En conversation avec Hazel

Lorsque j’ai rencontré Hazel pour la première fois, je reconnaissais déjà sa silhouette déterminée qui traversait le salon pour sortir faire sa promenade matinale. Cela semble être une activité saine et agréable, mais pour Hazel, c’est comme un marathon quotidien, car elle se fraye courageusement un chemin à travers le bâtiment avec son déambulateur, lente et fragile, mais forte de sa détermination, un signe indéniable de résilience si j’avais besoin d’une preuve.
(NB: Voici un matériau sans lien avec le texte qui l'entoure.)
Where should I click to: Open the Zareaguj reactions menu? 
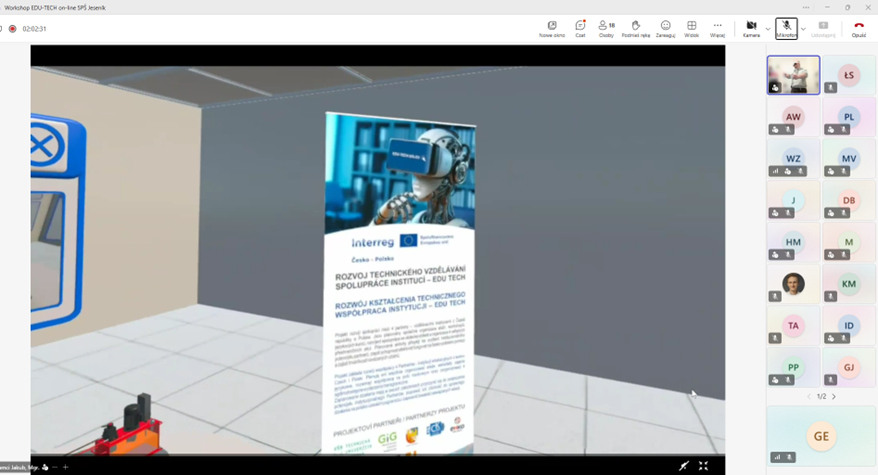(x=665, y=28)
Nous nous sommes assises ensemble comme de parfaites inconnues et, à la fin de nos discussions, nous étions devenues de vraies amies. Je me suis sentie honorée d’avoir pu me lier d’amitié avec elle et d’avoir été autorisée à entrer dans sa vie privée. Il ne s’agissait pas seulement de conversations sur des souvenirs, aussi précieux soient-ils, mais d’une plongée au cœur même de sa vie. Il n’y a pas eu de bavardage entre nous : nous nous en sommes tenus aux notions de résilience, de sens et de gratitude.

Ayant lu l’année dernière le célèbre ouvrage de Viktor Frankl, « La quête de sens chez l’homme », j’étais très consciente que pour Hazel, la quête de sens est quotidienne, ce qui fait partie de sa résilience et de son impressionnante détermination à aller de l’avant malgré les difficultés liées à sa mobilité réduite et à sa dépendance à l’égard des autres, surtout de la part d’une personne qui a passé la majeure partie de sa vie à être la personne dont on dépend.
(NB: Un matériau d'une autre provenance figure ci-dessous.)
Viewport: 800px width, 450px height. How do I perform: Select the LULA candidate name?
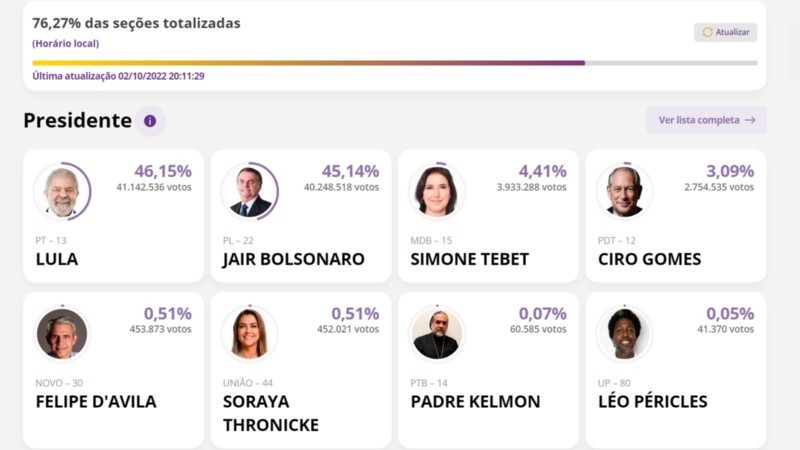[x=56, y=259]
La foi a toujours été au cœur de sa quête de sens et l’a aidée à maintenir et à développer sa résilience et sa gratitude. Elle a été le pivot central de sa vie. Lorsque nous avons commencé à parler, la foi a été le premier mot qui lui est venu à l’esprit en ce qui concerne la résilience, mais ce mot fait référence à bien d’autres choses dans sa vie, et pas seulement à la notion d’église. Il était rafraîchissant et inhabituel de l’entendre dire qu’elle avait hérité sa foi de ses parents. Beaucoup d’entre nous suivent les traces de leurs parents avec des croyances ou des tendances particulières, mais j’ai été très frappée par la notion d’héritage de la foi.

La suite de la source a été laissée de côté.